Personal interaction required close proximity, as was possible in dense urban districts. Postal service typically provided a poor and often unreliable substitute for face-to-face contact. In 1860, for example, a letter mailed in New York City to be delivered to an address within the city could take from 24 hours to 24 days to reach its destination -- assuming it arrived at all.
The telegraph, introduced by Samuel Morse in 1835, provided a rudimentary information system that tied cities together in a national network by means of wires that paralleled railroad tracks. The telegraph's greatest virtue was that it was instantaneous. By the late 1880s the streets of most American cities' commercial districts were a forest of telegraph poles supporting hundreds of telegraph wires connecting major business houses.
In the long run, however, the telephone proved to be of much greater significance. First demonstrated in practical form by Alexander Graham Bell at the Philadelphia World's Fair of 1876, the telephone, like the telegraph, provided instantaneous communication. But unlike the telegraph, it could be easily used by any individual and was not limited in the amount and type of information that could readily be transmitted.

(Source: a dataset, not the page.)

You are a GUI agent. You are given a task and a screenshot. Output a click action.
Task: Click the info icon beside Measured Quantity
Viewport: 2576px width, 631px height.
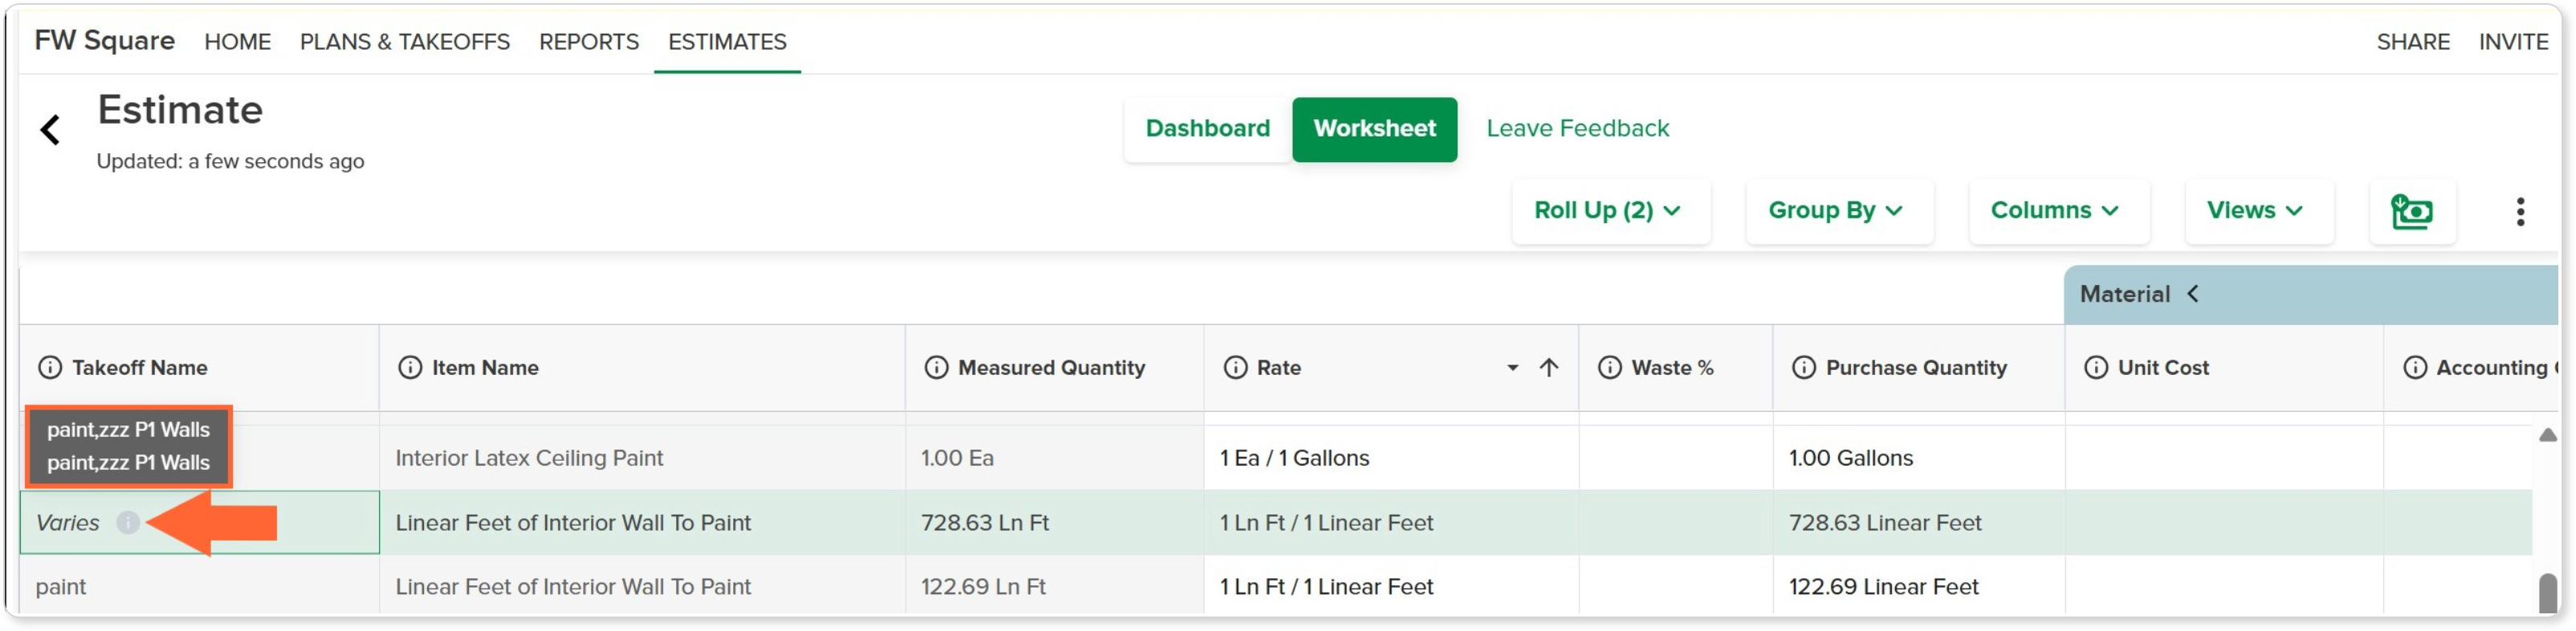(x=936, y=368)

By 1900, 800,000 telephones were in use in America, one for every 95 people -- and usage continued to grow at phenomenal rates. Development of a national integrated telephone system was one of the great accomplishments of the twentieth century.

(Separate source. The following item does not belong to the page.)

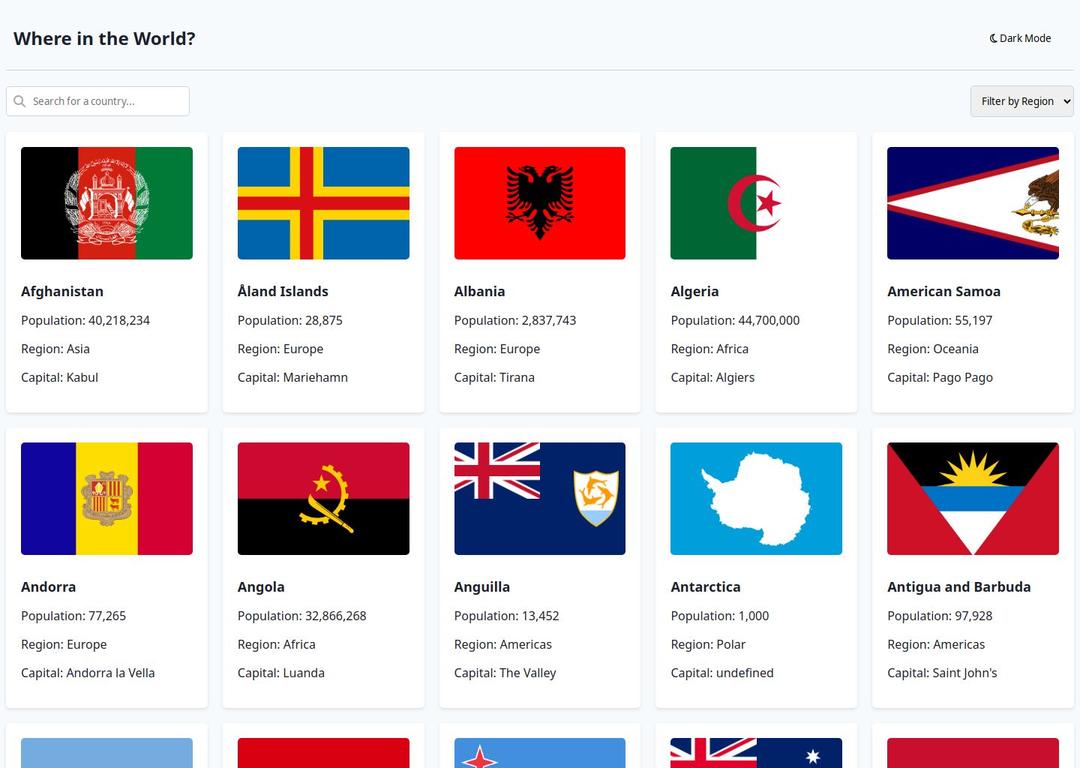1080x768 pixels.
Task: Click the moon icon in Dark Mode button
Action: (x=992, y=38)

Future historians may well give similar weight to the end-of-the-century explosion in electronic communications ushered in by the Internet. Americans are experiencing a condition of near-universal communication, having access, privately or through a public library, to devices capable of transmitting, receiving, and accessing a vast array of data. For the price of a basic computer and Internet service, one can now access virtually the entire world, instantaneously. Marshall McLuhan's "global village" has become a reality.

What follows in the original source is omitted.